但是一些聪明平时又不爱张扬的的大臣,到底还是将四爷看在了眼里。
拉藏汗杀死第巴事件是在九月份传进京城的,那个时候朝堂上都还为俄国的退让高兴着,都没特别重视这件事情。
可随后拉藏汗的在西藏强硬的作风,还是引起了朝廷内外的议论。
“雍亲王请留步。”王琰在这日下朝后,趁人不注意,笑呵呵的跟四爷打了个招呼。
“王大人有事?”因为从来没想过跟大臣交好,所以四爷的表情很平淡,这让王琰忍不住又高看了四爷一眼。
“微臣上次听了王爷对俄国一事的看法,特别佩服,这次对西藏……臣想讨教下王爷的看法,也算是拜托王爷为微臣解惑了。”王琰虽然已经官至工部尚书,却还是态度极为谦卑。
四爷倒是没拒绝,毕竟以前在查找资料的时候,他也没少麻烦王大人。
“自噶尔丹死后,策妄阿拉布坦势力大增,准噶尔军实力不容小觑,目前来看并不算安稳,因此对西藏,易安抚不易冲突,不然,若是策妄阿拉布有了不臣之心,怕是……到时候大清的敌人就不止一个了,这只是胤禛不成熟的想法,若王大人有何高见,就当胤禛什么都没说。”四爷跟王琰一边往宫外走,一边低声说。
说完后,他一拱手,朝自己的马车走了过去。
等四爷的马车都看不见了,王琰身边才又走过来一个人。
“怎么样?”富察·马齐用肩膀撞了王琰一下,笑着问。
“走走走,回家喝茶去。”王琰笑着并不回答马齐的话,只是往自己马车边上走。
就在马齐路过王琰马车车窗边儿上的时候,隐约听见了一声感叹:
“此鱼非池中之物啊,墩子,回去路上买条鱼,老爷我搀鲤鱼了。”
“哎!”跟车夫一起坐在车边上的墩子清脆的应了一句,让马车缓缓动了起来。
非池中之物么?马齐笑着摇了摇头,心情很不错的上了自家马车。
到了第二个大朝的时候,关于西藏的讨论已经变得白热化起来。
“众爱卿有何见解?”康熙听底下热闹的很,笑着问了一句。
“儿臣觉得拉藏汗太过嚣张,应当派兵演练,适当震慑才是。”直郡王胤禔当先站了出来。
他一直都想带兵出去,在京城里待越久,他和太子之间的差距就越大,还是得多积攒军工,才能得到某些强硬派臣子的支持。

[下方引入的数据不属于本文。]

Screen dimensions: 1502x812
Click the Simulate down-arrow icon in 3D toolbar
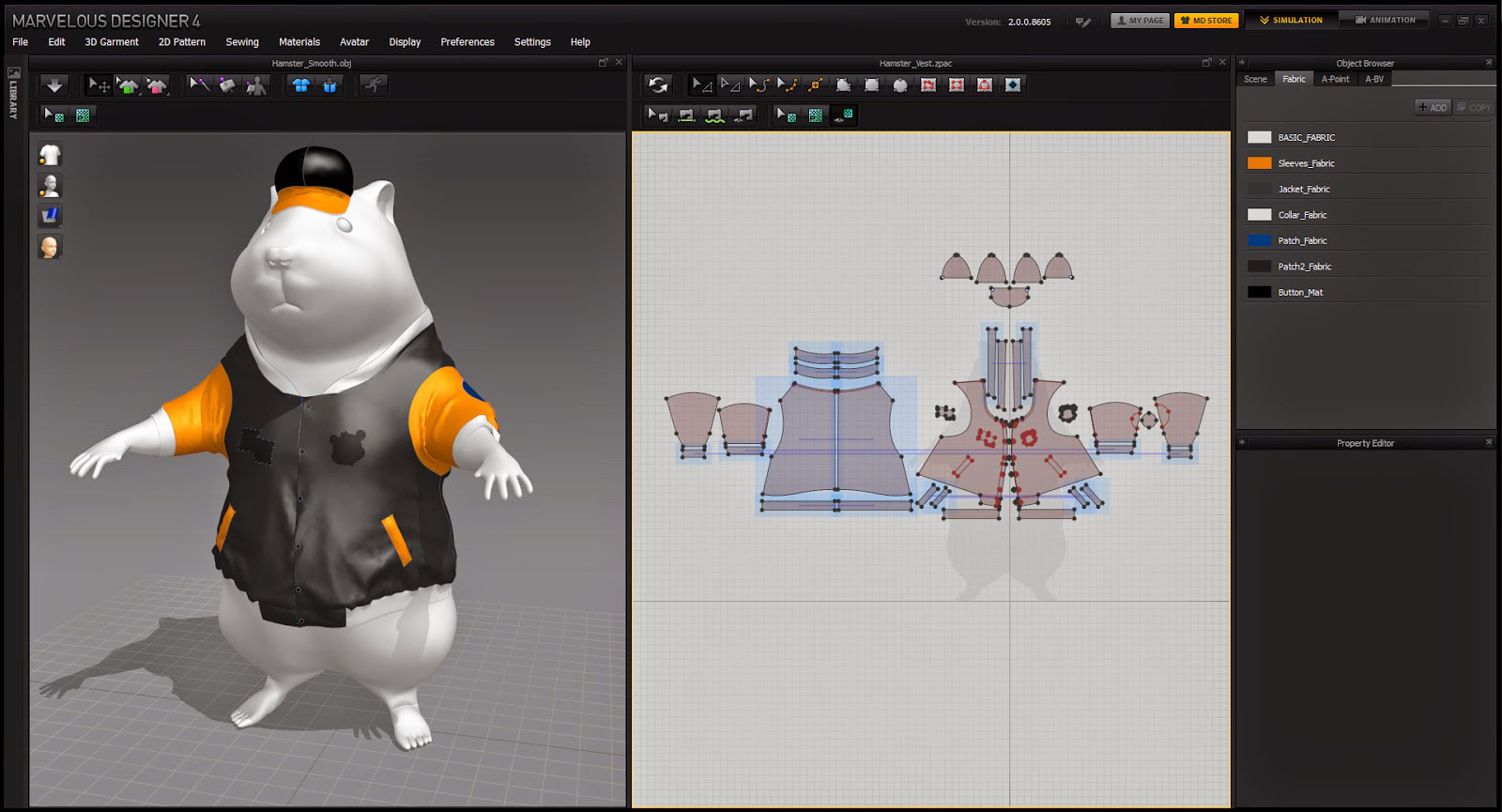pos(55,85)
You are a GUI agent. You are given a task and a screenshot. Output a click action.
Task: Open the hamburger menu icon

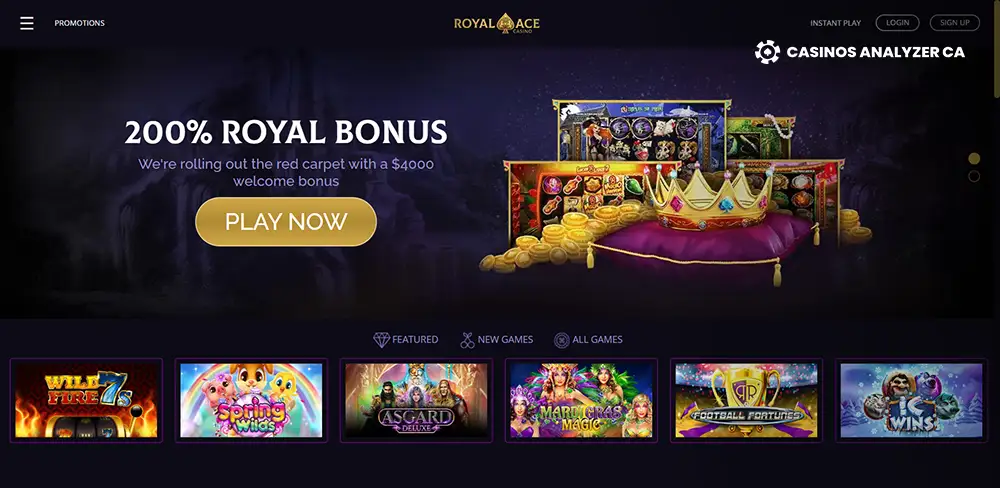pos(26,23)
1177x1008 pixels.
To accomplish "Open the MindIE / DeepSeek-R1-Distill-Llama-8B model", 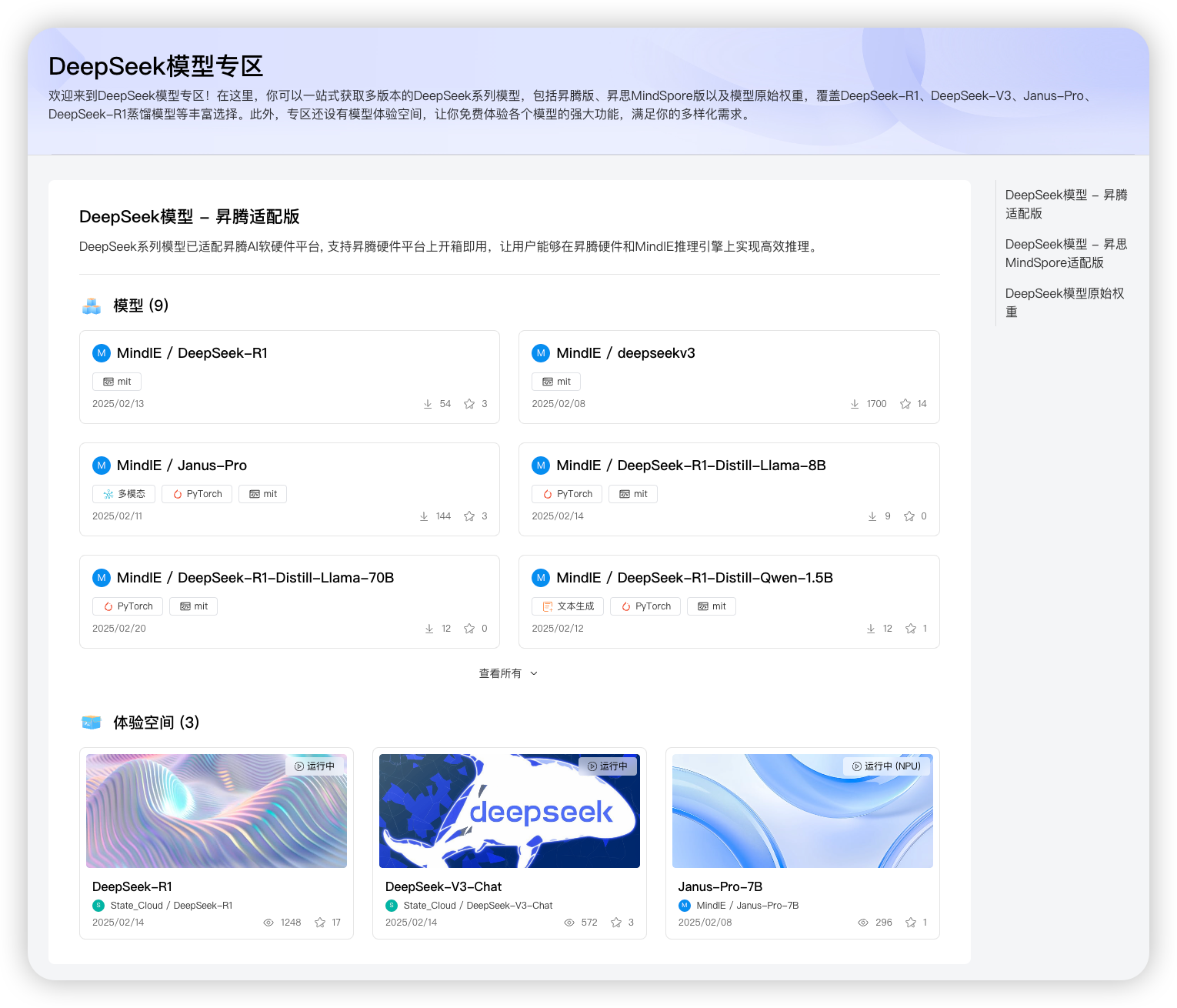I will pos(691,466).
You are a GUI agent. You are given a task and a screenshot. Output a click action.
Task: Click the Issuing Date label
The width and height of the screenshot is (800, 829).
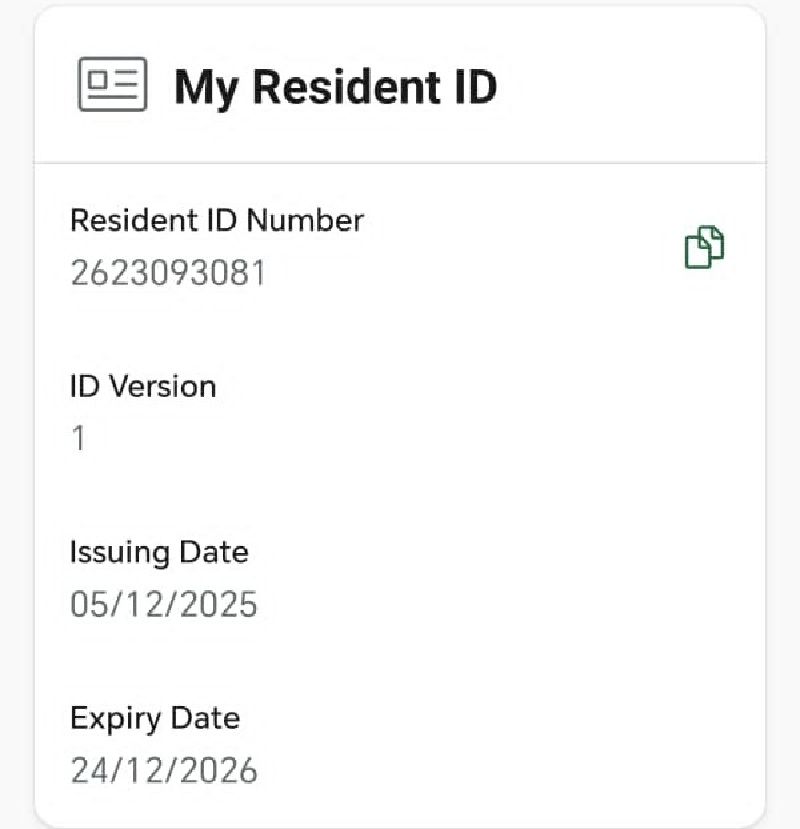159,551
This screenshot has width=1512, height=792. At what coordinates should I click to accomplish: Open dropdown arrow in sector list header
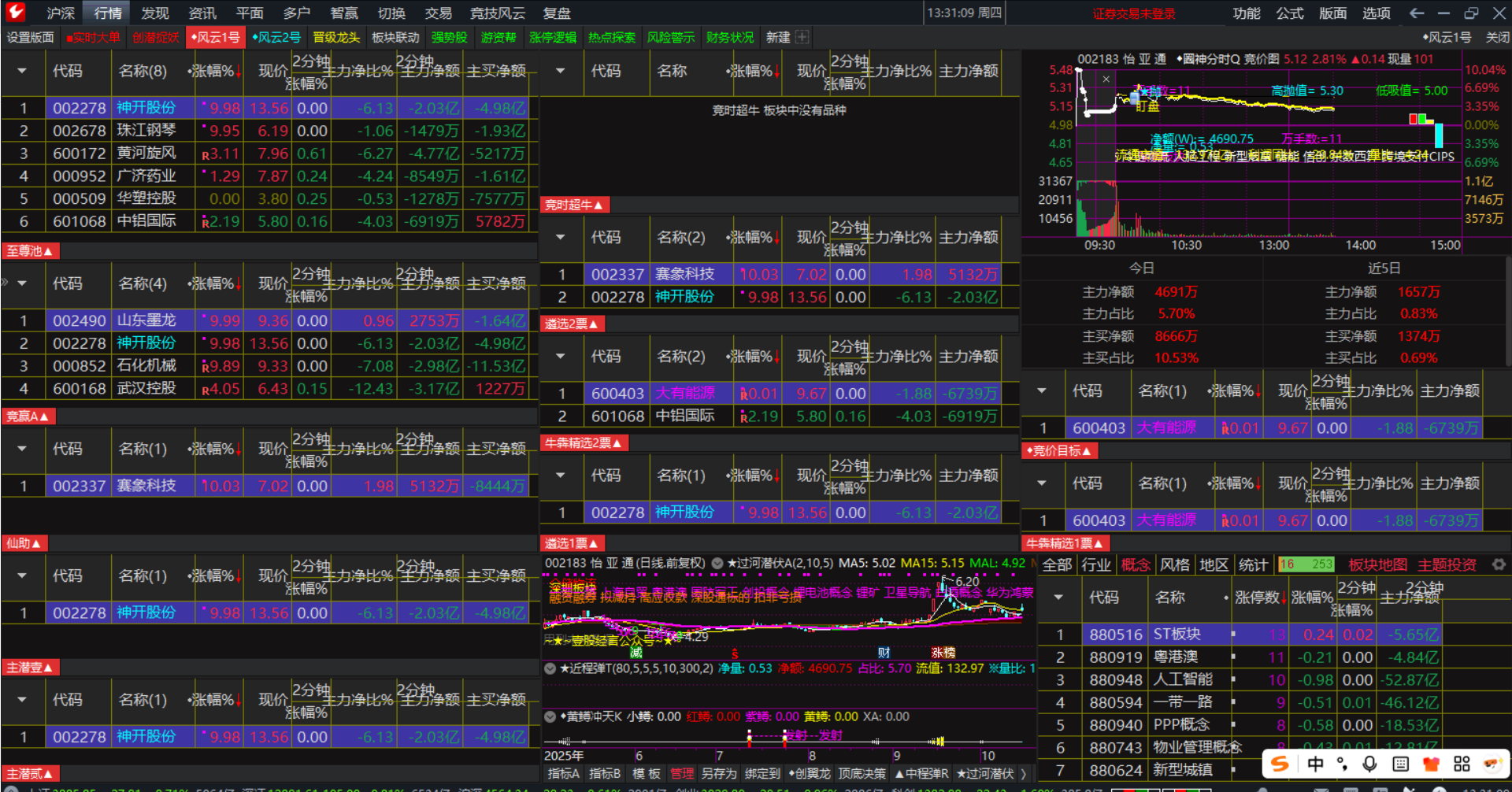pos(1058,598)
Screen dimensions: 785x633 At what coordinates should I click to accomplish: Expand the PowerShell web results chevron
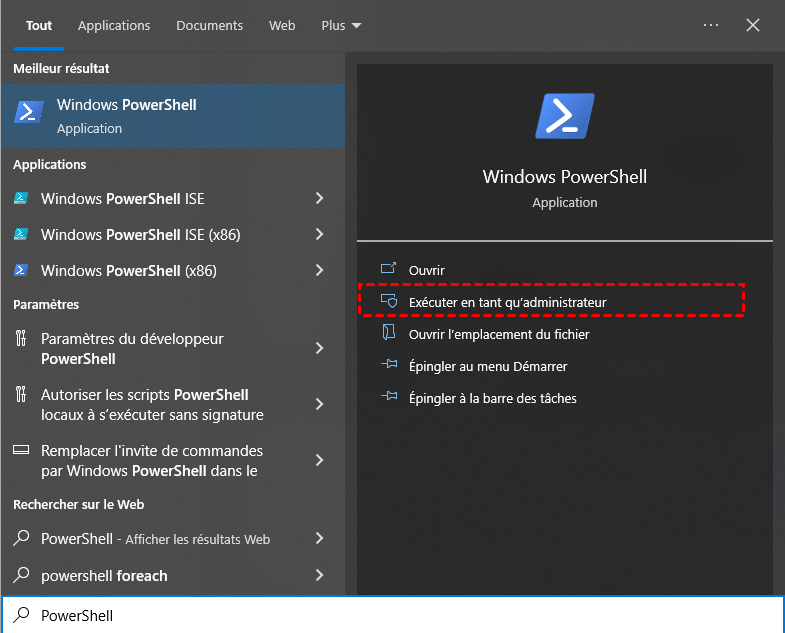[320, 539]
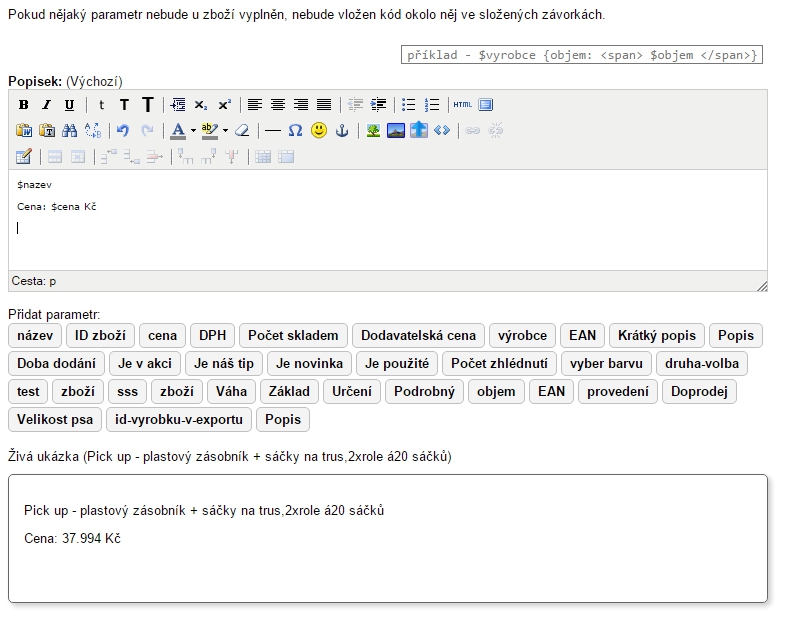This screenshot has height=618, width=788.
Task: Add the 'id-vyrobku-v-exportu' parameter
Action: tap(179, 419)
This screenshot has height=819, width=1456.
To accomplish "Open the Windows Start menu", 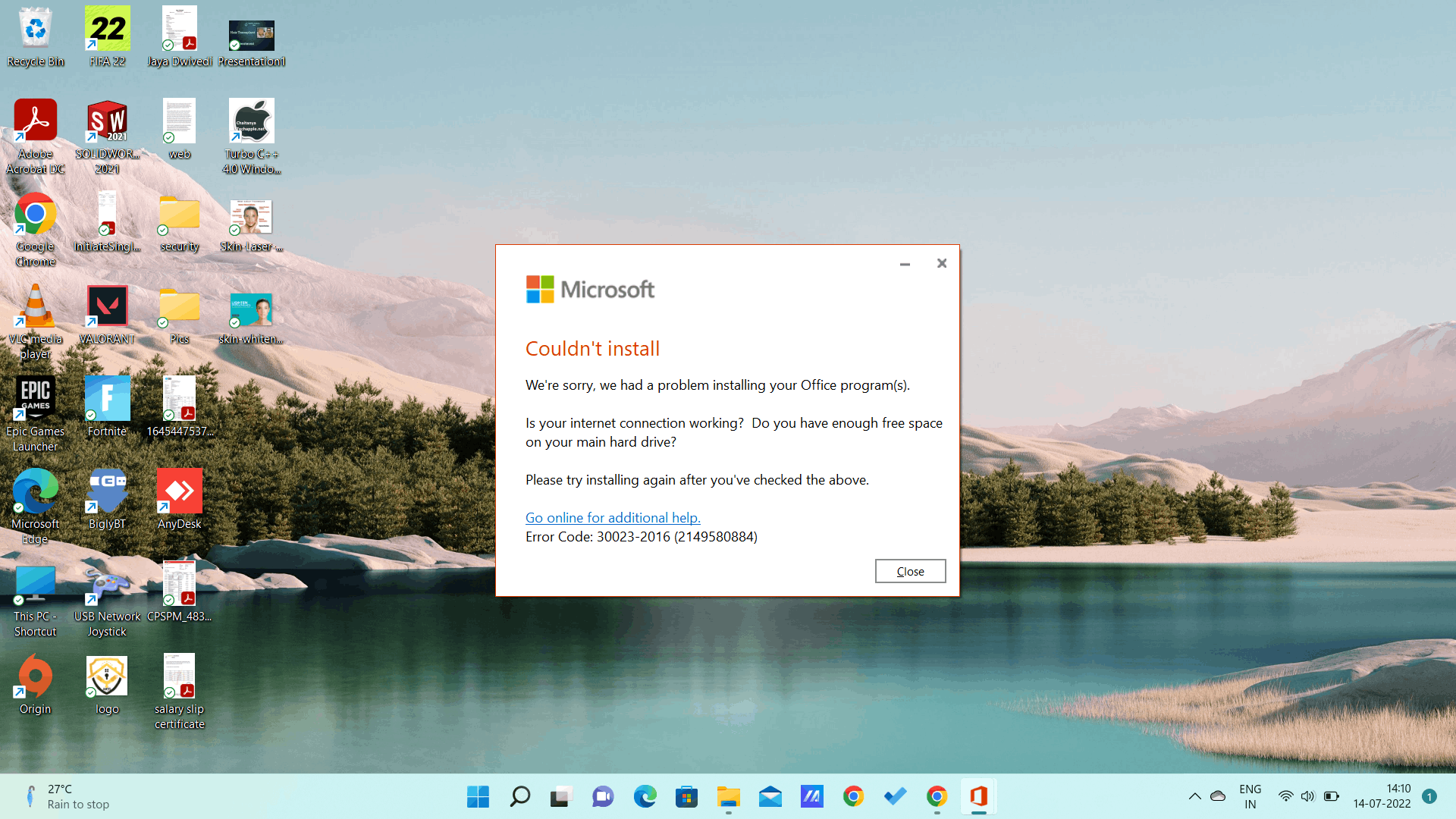I will point(478,796).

“臣附议,藏民想来对我满族和广大汉民态度敌对,拉藏汗对我大清也缺乏敬畏之心,决不能让他继续做大下去。”兵部尚书跟着站了出来。
“其他人呢?”康熙见四爷老神在在站着,并没有问他,只笑着继续问下面。
“回禀万岁爷,臣认为,拉藏汗适宜拉拢,不易起冲突。”礼部侍郎站出来单膝跪地回话。
“你且仔细说说看。”康熙饶有兴趣的看着他。
“自噶尔丹死后,准噶尔部士气大降,前几年还算老实,可近几年,自策妄阿拉布坦继任大汗,却是又有些蠢蠢欲动之意,西藏和蒙古地势相接……”礼部侍郎朱子辰说到这里,低着头没再继续。
康熙闻言脸上的笑意淡了下去。
“启禀万岁爷,臣也觉得朱大人说的有道理,若是大清对西藏态度过于强硬,怕是会给准噶尔可趁之机,毕竟他们游牧民族,并不介意是在哪里生存,或者扩大了版图,也并无不可。”刑部侍郎嵩祝也跟着跪了下来,朗声道。
直亲王皱起眉头,眼神不经意的看了眼兵部尚书萧永藻。
“启禀万岁爷,朱大人和嵩大人所言有理,只是从另外一个方面考虑,若是大清对拉藏汗态度太过和善,到时候拉藏汗对我大清无敬畏之心,起了别的心思,也是个麻烦,拉拢可以,但是震慑也不可少啊!”兵部侍郎赵永焱跪地道。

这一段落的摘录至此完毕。